╭──

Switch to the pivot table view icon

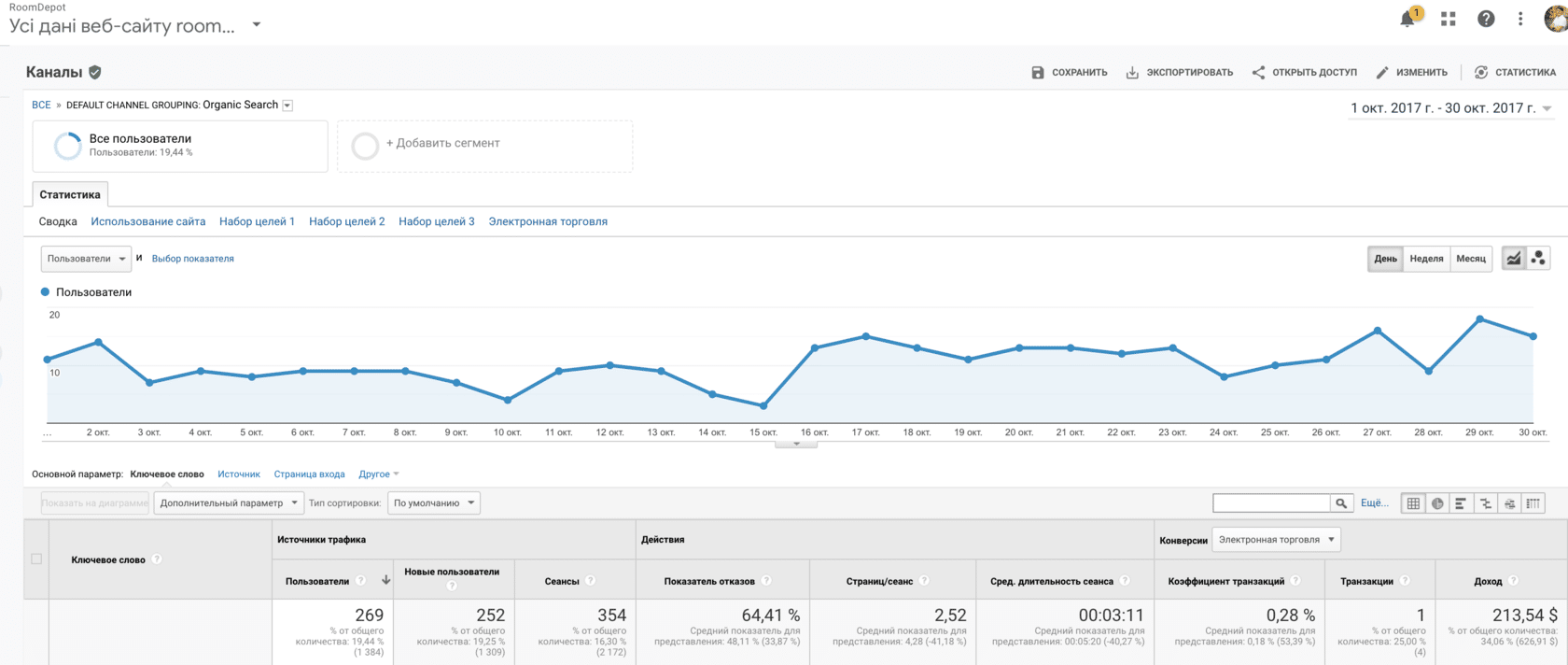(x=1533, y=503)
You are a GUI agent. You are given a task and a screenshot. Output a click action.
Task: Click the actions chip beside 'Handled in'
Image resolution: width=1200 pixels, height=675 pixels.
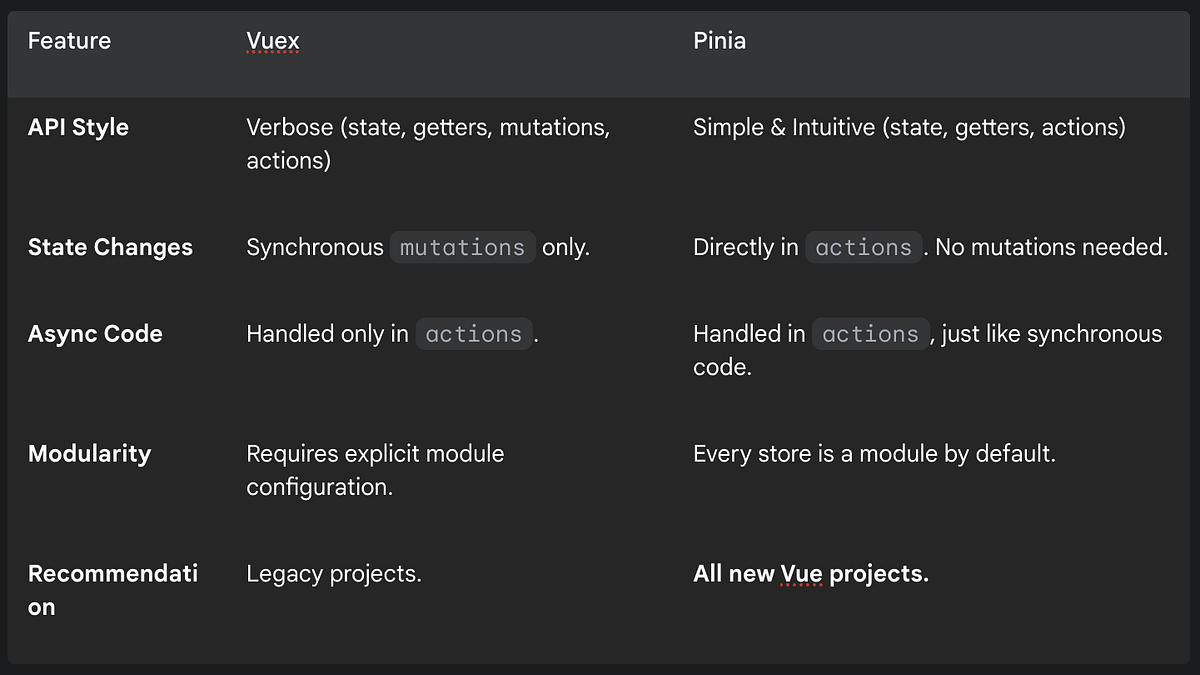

╰──

• [DIRECTIONS] Write out all the records above again with their request text, but multiply every coordinate in the answers by 2.3 and round each result to a whole number, with halves rounded up. Leave the pictures out.

• [OUTPUT OF THE EXERCISE]
Switch to the pivot table view icon

(x=3526, y=1157)
You are a GUI agent. You are given a task and a screenshot. Output a click action.
Task: Click the actions chip beside 'Handled in'
Image resolution: width=1200 pixels, height=675 pixels.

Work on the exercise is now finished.